Stored items
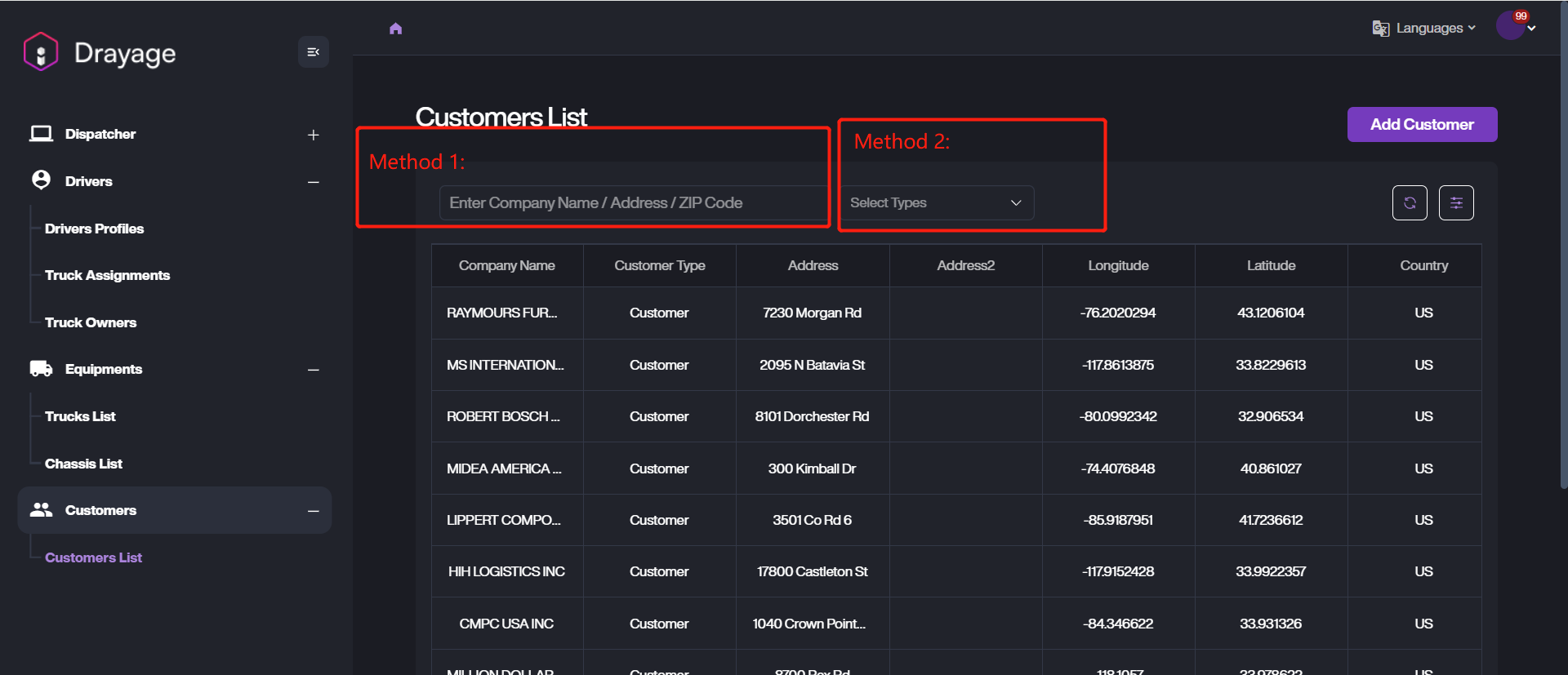Open the Select Types dropdown
The height and width of the screenshot is (675, 1568).
tap(936, 203)
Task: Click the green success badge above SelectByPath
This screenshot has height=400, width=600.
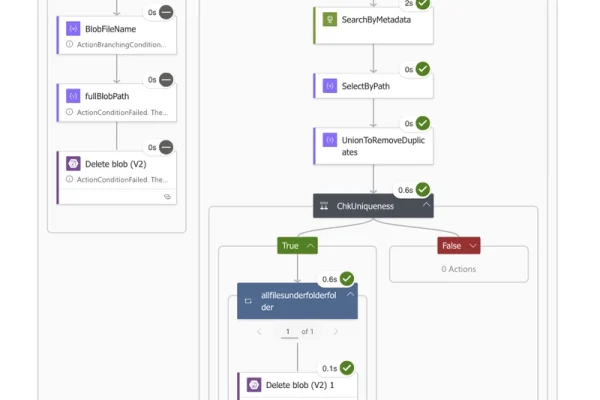Action: point(423,69)
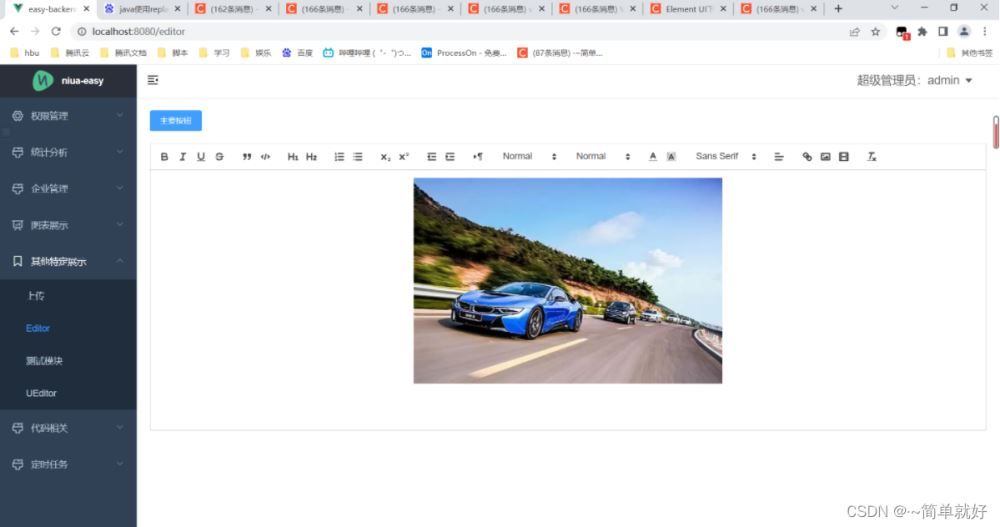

_INSTRUCTIONS TO FOLLOW:_ Print only the lines from the one with "Task: Click the" through the last line of the data above, exactly and with both ends, and please omit any pictures.

_RESPONSE TO THE EXERCISE:_
Task: Click the green success badge above SelectByPath
This screenshot has height=400, width=600.
Action: point(423,69)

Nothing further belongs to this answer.